RTX posted adjusted earnings per share of $1.47 for Q1 2025, beating the analyst consensus of $1.35. Revenue came in at $20.3 billion, exceeding expectations of $19.82 billion and representing a 5% increase YoY, or 8% organically excluding divestitures.
The company’s performance was driven by growth in its commercial aftermarket business, which rose 21% YoY. The strength was evident in the Collins Aerospace and Pratt & Whitney segments, where commercial aftermarket sales rose 13% and 28%, respectively.
RTX President and CEO Chris Calio commented on the results, stating, "We are off to a strong start to 2025 with 8 percent organic sales growth and 10 percent adjusted EPS growth, including 120 basis points of segment margin expansion in Q1."
Following the earnings release, RTX shares were up 0.5% in pre-market trading.
Looking ahead, RTX expects FY25 adjusted EPS of $6.00 to $6.15, compared to the analyst consensus of $6.11. Full-year revenue is projected to be between $83 billion and $84 billion, below the consensus estimate of $84.2 billion.

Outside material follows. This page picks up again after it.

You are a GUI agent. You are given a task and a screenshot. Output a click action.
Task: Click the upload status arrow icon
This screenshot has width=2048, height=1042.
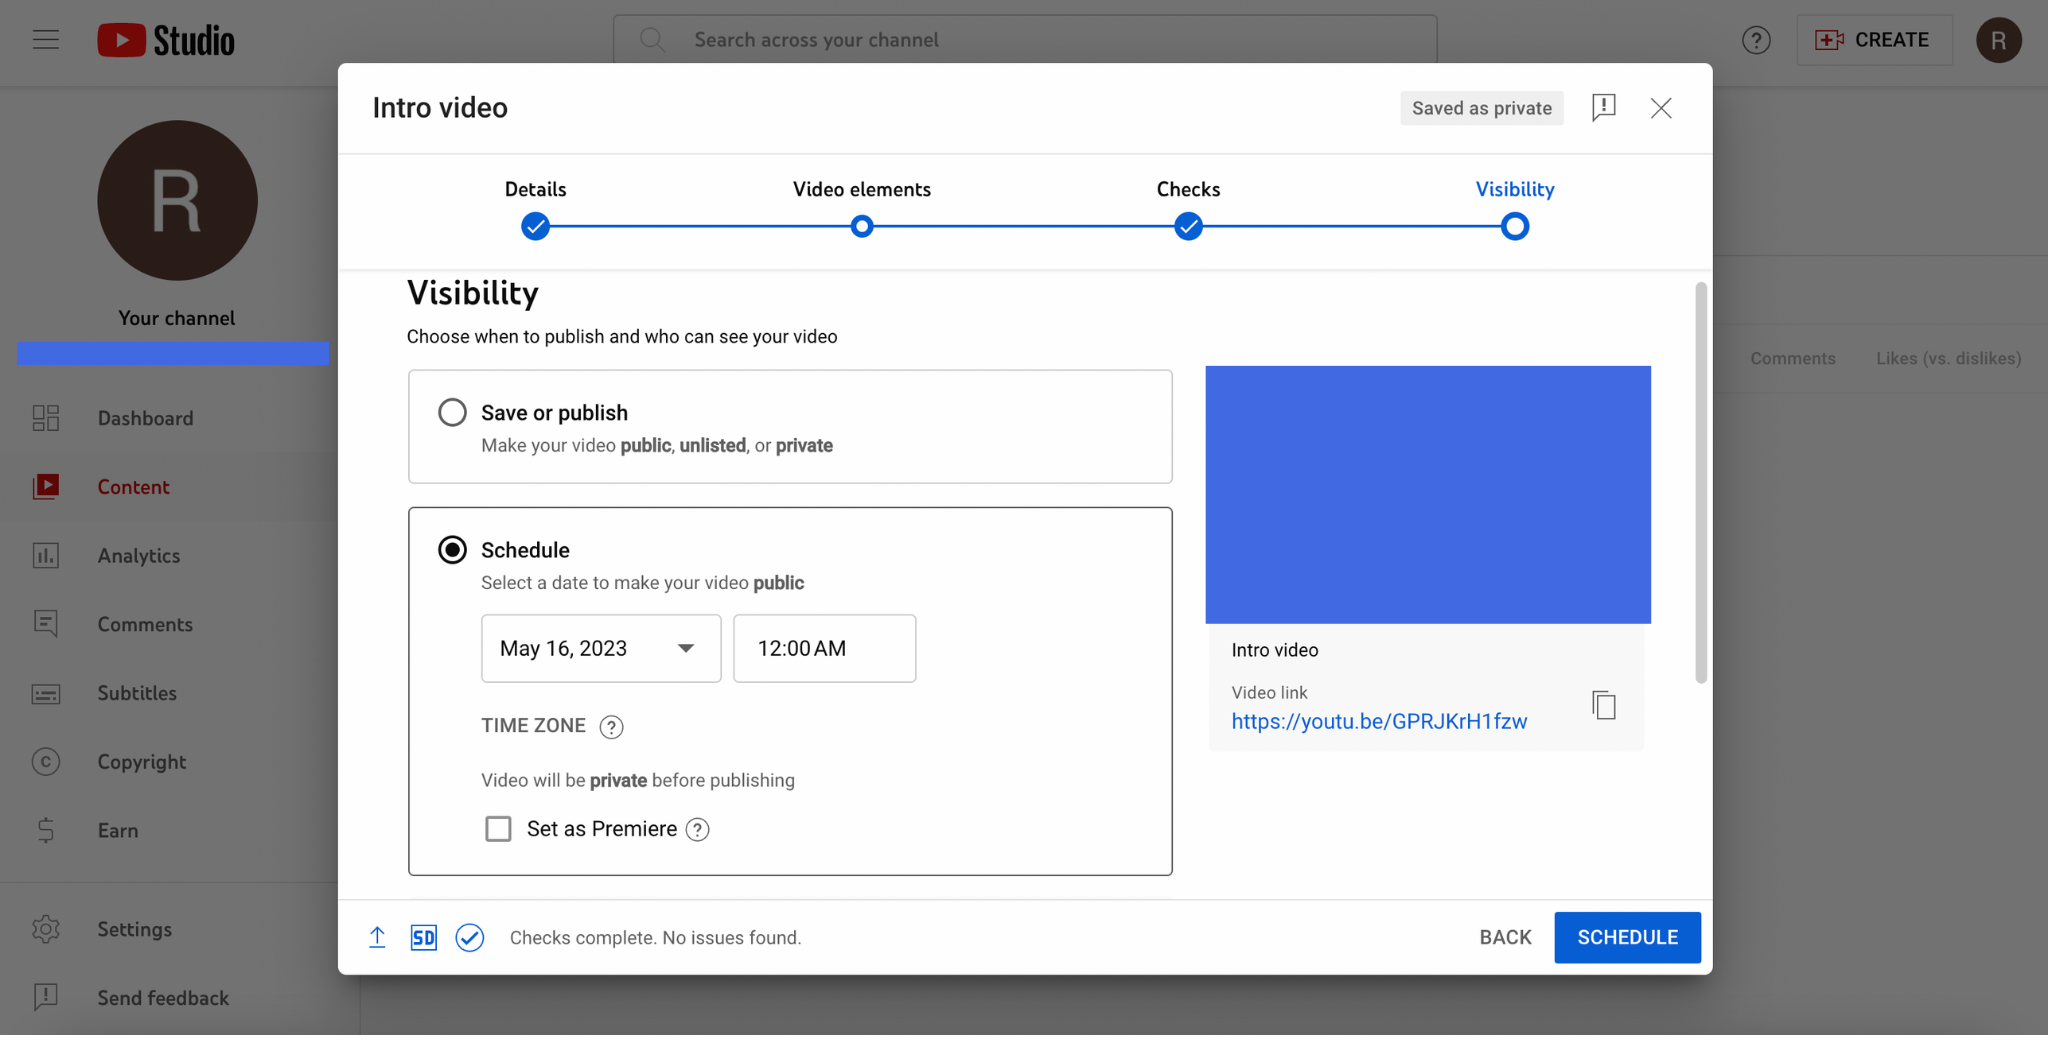(x=377, y=938)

The company’s backlog remained strong at $217 billion, with $125 billion in commercial and $92 billion in defense orders.
While the current global economic environment remains dynamic, RTX’s portfolio and strong market positions appear to be helping the company navigate challenges. However, the company noted that its outlook does not incorporate the impact of recently enacted incremental U.S. and non-U.S. tariffs, which could potentially affect future performance.